The Colonel sat back, one blunt hand working at her temples as if she had a headache. If one were to interpret that gesture as weakness, that would be equally wrong.
"The Americans have a ship," she said. "We are now allied with them. The Germans have a ship. The French have a ship, as do the Norwegians, and Africans. May I remind you, Mikhail Petrovich, that these are all our allies now? The Time Agency is worldwide. This mission will be carried through, even if one of us loses a ship."
Misha shook his head, then winced as corresponding pain racketed through his skull. "I'm sorry. I just don't believe the Americans are going to help. Or if they do, what their price is going to be."

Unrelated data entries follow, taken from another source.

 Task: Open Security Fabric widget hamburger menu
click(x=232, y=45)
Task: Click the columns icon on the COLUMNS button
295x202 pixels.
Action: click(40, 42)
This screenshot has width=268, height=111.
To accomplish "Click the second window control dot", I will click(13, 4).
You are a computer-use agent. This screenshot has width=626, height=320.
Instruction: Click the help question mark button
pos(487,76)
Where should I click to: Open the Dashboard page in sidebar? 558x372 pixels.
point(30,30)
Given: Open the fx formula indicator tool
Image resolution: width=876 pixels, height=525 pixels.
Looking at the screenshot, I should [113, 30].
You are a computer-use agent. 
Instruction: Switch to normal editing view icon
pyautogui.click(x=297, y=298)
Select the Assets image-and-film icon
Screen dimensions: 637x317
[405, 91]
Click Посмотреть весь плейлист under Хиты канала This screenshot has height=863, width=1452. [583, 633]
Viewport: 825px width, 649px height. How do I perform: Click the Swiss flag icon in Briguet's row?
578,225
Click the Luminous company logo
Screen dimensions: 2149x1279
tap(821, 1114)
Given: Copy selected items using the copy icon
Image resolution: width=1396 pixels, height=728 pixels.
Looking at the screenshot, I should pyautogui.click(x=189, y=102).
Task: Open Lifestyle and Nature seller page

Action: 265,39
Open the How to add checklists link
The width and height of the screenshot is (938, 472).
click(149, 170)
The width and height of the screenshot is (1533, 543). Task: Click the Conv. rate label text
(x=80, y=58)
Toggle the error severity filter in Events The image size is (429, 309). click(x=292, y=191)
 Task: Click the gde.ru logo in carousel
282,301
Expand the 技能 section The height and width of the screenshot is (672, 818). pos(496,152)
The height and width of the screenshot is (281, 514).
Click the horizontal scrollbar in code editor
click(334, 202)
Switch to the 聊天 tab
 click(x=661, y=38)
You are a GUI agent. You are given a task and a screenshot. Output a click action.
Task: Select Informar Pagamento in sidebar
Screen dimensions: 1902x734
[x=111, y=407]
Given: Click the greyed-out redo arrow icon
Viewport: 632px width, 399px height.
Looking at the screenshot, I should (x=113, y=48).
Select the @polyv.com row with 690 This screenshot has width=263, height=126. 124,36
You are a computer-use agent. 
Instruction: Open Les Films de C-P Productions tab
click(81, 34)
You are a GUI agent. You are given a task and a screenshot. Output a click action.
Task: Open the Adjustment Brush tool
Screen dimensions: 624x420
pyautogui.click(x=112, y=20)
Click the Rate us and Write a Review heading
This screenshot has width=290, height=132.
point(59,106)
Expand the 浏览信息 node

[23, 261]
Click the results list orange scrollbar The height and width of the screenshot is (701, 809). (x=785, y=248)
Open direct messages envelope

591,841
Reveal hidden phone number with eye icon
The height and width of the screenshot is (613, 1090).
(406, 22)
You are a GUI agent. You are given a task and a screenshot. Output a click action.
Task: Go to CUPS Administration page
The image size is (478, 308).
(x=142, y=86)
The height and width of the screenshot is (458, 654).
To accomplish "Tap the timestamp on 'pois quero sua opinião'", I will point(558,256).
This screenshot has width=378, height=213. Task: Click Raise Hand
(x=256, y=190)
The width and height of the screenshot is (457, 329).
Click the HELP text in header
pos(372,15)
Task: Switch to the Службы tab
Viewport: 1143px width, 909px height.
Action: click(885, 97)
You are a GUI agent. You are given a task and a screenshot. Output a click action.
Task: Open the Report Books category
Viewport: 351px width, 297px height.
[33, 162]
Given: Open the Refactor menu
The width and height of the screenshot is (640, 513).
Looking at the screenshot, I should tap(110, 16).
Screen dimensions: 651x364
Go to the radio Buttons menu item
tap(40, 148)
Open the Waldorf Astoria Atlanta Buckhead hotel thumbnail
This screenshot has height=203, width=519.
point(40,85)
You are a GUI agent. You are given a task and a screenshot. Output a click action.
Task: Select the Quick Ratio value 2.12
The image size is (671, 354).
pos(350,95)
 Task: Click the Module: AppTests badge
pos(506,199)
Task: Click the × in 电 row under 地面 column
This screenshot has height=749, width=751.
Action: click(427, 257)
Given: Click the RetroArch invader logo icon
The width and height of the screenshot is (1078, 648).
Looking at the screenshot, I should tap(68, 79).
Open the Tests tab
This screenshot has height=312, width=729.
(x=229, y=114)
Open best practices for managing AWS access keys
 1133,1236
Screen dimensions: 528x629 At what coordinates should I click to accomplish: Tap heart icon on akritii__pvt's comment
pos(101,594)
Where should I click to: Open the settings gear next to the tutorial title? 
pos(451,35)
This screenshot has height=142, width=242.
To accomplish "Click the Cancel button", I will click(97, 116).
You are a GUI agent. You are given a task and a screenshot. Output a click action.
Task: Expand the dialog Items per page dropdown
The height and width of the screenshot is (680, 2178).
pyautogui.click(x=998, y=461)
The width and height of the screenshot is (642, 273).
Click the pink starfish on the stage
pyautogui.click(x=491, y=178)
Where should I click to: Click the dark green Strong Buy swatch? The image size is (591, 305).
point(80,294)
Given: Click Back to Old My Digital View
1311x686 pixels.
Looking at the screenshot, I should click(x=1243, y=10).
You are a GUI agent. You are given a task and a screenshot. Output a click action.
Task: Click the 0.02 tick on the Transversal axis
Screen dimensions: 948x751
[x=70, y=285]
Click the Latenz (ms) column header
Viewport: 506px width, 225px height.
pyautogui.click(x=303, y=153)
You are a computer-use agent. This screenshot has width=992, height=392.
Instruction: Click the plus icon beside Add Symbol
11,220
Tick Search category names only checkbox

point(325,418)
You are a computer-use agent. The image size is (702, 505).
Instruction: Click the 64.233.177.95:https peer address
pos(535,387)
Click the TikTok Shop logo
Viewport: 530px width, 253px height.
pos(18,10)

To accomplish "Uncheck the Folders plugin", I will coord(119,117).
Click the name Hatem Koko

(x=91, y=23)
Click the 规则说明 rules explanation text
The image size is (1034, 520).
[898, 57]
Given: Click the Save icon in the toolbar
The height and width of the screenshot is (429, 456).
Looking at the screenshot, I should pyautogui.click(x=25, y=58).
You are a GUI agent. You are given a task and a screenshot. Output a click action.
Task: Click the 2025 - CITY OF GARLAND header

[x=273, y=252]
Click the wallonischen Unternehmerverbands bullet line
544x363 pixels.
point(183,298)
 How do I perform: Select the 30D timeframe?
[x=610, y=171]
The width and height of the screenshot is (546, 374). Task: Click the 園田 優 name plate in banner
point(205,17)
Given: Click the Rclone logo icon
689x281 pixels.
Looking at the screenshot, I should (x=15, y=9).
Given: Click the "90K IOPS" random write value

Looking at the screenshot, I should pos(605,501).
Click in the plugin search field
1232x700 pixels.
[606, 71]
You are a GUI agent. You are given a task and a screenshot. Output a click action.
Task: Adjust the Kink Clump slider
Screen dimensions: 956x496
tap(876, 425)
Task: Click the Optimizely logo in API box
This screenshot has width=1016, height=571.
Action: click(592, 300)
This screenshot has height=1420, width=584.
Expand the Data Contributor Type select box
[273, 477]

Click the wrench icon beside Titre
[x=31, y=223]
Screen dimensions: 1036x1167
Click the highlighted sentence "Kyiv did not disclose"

"None of us know," the Colonel said. "My entire life I have not trusted them, but necessity forces change. You forced it sooner than I would have wished."
Misha winced.
The Colonel said, "Our people should be finishing up at the energy plant right now. Then on their way to St. Petersburg to get ready for the journey." She dropped her hands to her knees. "None of us trust the Americans. But bala
nced against that is the reality of our government struggling to survive, and the unrest so very close. No one must find out about these alien artifacts—either the ships or the time-travel mechanisms. You know that as well as I. Rather than let anyone find out, anyone at all, we blow up the ship—we blow ourselves up. These secrets cannot fall into the wrong hands. Every single government who knows the secrets agrees. And so necessity forces us all to compromise. To work together. To solve the mysteries we've been presented, before we find ourselves with bigger problems from outside our gravity well than we're causing for one another within it."
She sat back.
Misha sighed, presing his hand against his side. It hurt. "The mission?"
"The flight to New York leaves tomorrow. We begin the training there."
Lightning flared behind Misha's eyes. He strugged up, made it to his feet. "I'm going," he said, not caring that his voice broke. "Get me on that flight."
"But the doctor—"
"I don't care. I will be on that mission, if I have to blast my way across eight time zones to do it. And you know I never make empty threats."
They stared at one another.
"Zina." He relented at last. "Please."
The Colonel's lips creased. Just faintly.
Misha sank down onto the hay-stuffed bed. The effort of standing had made him dizzy. But that no longer mattered. He knew he'd won.
"We will leave tomorrow," she said, "but without you. As soon as your fever is down, you will follow us." She pointed at the bed. "Now get some sleep." The door shut behind her.
CHAPTER 1
THE PHONE RANG. Ross Murdock looked up, startled.
For a moment his eyes met his wife's across the room. Eveleen paused in the act of patting down the folded tablecloth on the basket they'd both just finished packing.
Strange, to hear a phone ring. It'd been days since they'd been so rudely interrupted—long, glorious autumn days there at Safeharbor, on the coast of Maine. No phone, no TV, no newspapers—nothing but seabirds, and the sound of the breakers crashing on the rocks down the hill from the house, and each other. Heaven.